> _REQUIRED WORK_:
What is needed is a word-for-word copy of the records below.

> _SOURCE MATERIAL_:
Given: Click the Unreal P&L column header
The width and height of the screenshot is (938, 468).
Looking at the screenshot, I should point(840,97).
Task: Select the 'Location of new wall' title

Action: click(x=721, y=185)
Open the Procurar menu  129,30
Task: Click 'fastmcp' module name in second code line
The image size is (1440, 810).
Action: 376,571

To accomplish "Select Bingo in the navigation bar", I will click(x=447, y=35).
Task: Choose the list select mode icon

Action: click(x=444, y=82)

> _SOLUTION TO THIS PROBLEM_:
Given: Click the Unreal P&L column header
The width and height of the screenshot is (938, 468).
Looking at the screenshot, I should point(840,97).
Task: Select the 'Location of new wall' title

Action: click(x=721, y=185)
Open the Procurar menu  129,30
Task: Click 'fastmcp' module name in second code line
The image size is (1440, 810).
Action: 376,571

To accomplish "Select Bingo in the navigation bar", I will click(x=447, y=35).
Task: Choose the list select mode icon

Action: click(x=444, y=82)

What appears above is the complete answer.